AI not ‘sufficiently sophisticated’ to make ethical fundraising decisions

Artificial intelligence is not currently able to make ethical decisions in fundraising, a report is warning.

The analysis by think tank Rogare warns that artificial intelligence “currently doesn’t have access to sufficiently sophisticated thinking about ethics to be able to tackle ethical dilemmas in fundraising”.

As a result, AI’s use in fundraising needs to be closely monitored, which requires training in ethical and data literacy issues among fundraisers “to ensure the most rigorous human oversight”, says Rogare’s report.

It also warns charities that “generic concerns and guidance” about the use of AI “can’t simply be transferred to and overlain on to fundraising” due to ethical challenges involved in asking for and receiving donations.

As an example, researchers asked ChatGPT3 a range of questions around ethics in fundraising.

This includes asking what the technology knows of ethics in the profession, how fundraisers balance their duties to donors and beneficiaries, whether to accept a donation from a fossil fuel company, and donor consent around their data.

But in all its answers ChatGPT3 “never offered any information about donor power/privilege and donor dominance, unless prompted to do by asking a specific question”.

Rogare warns that “for ChatGPT to tell you about these things, you need to already know about them”.

“The answers provided by ChatGPT3 suggest that AI can give fundraisers a better understanding of what the ethical issues are,” states its report.

“But it seems unlikely AI will be able to use that information to resolve ethical dilemmas, because it does not know enough about fundraising ethics in sufficient depth and nuance – particularly about normative ethical theories/lenses – to be able to make such informed decisions.”

It adds: “At this point in the use of AI in fundraising, we would strongly caution fundraisers against relying on AI for decision making and instead use it as part of a larger process of assessment, such as a system to walk the fundraiser though a set of specific questions.”

This includes whether “to accept or refuse potentially problematic donations”.

Project lead Cherian Koshy said these concerns show the importance of effective training within charities to monitor AI’s use in fundraising.

“Not only does this oversight require a high degree of ethical literacy on the part of human fundraisers, it also requires a high degree of data literacy,” he said.

“However, it is questionable whether both the ethics and data skills, knowledge and competencies exist to the required degree across the entirety of the fundraising workforce that will be tasked with oversight of the use of AI in fundraising.

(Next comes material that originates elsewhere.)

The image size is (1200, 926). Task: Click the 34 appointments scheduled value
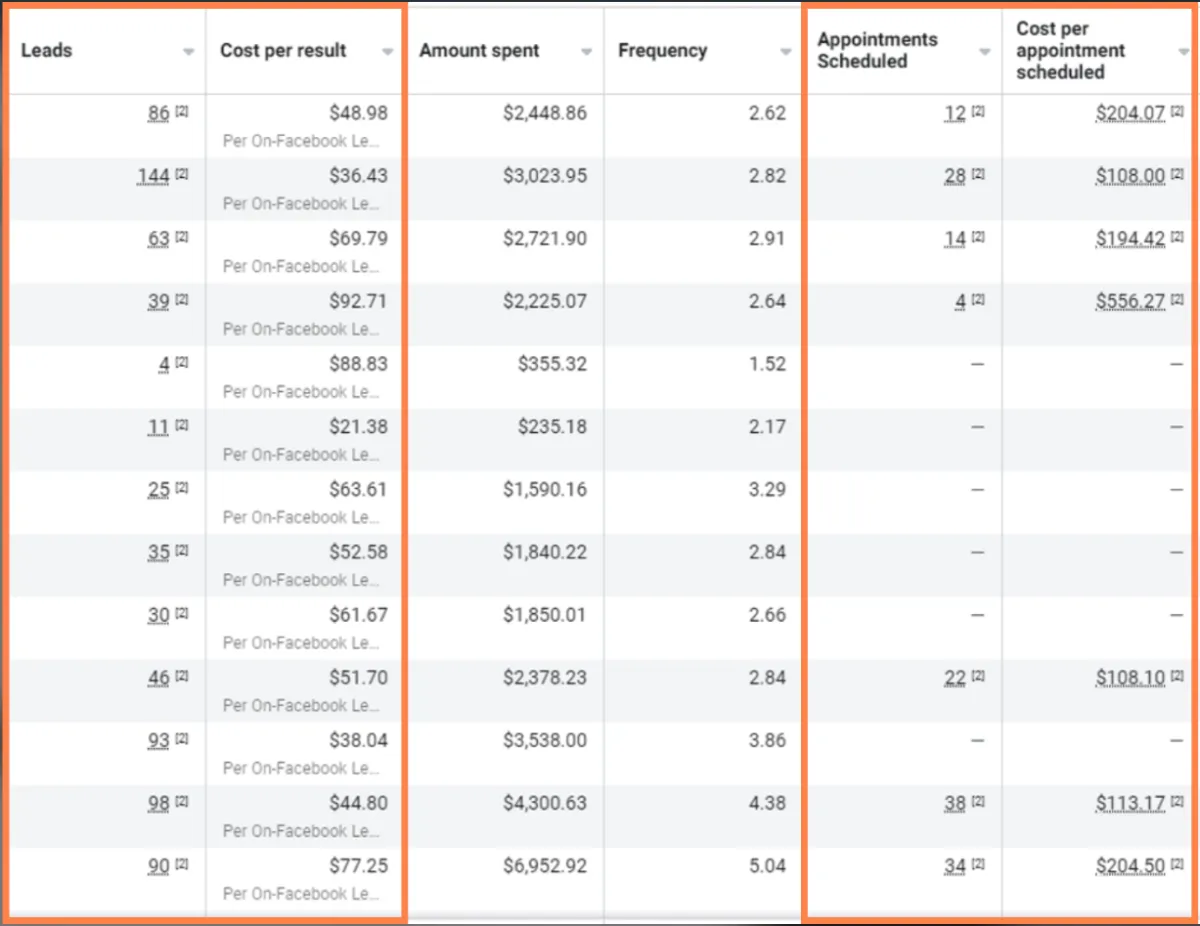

“As AI enters and becomes widespread in fundraising practice, we must upskill the human overseers with this knowledge and these competencies. Skilled and knowledgeable human oversight of AI in fundraising is absolutely essential.”

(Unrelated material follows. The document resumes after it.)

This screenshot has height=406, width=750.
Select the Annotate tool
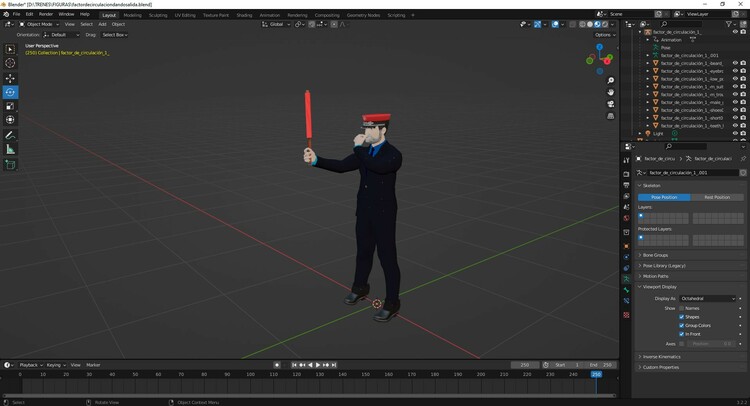tap(10, 135)
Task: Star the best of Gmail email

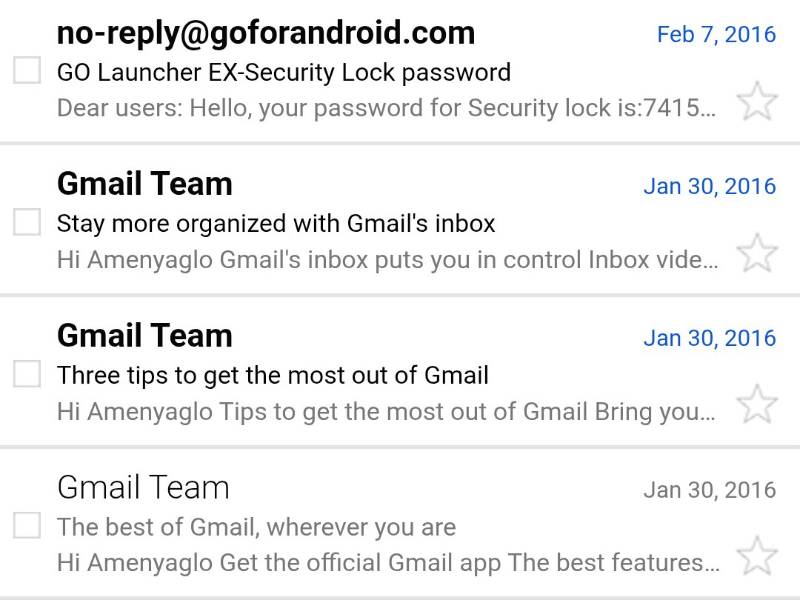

Last year research by the charity Money4You founds that AI funding searches are “littered with errors”.

Two leading AI tools, Google’s Bard and Bing’s chatbot, were asked a range of detailed questions around funding opportunities.

But when Bard was asked “where can I get funding for non-profit work on race equality in northeast England?”, out of six funding programmes recommended “only one actually exists”.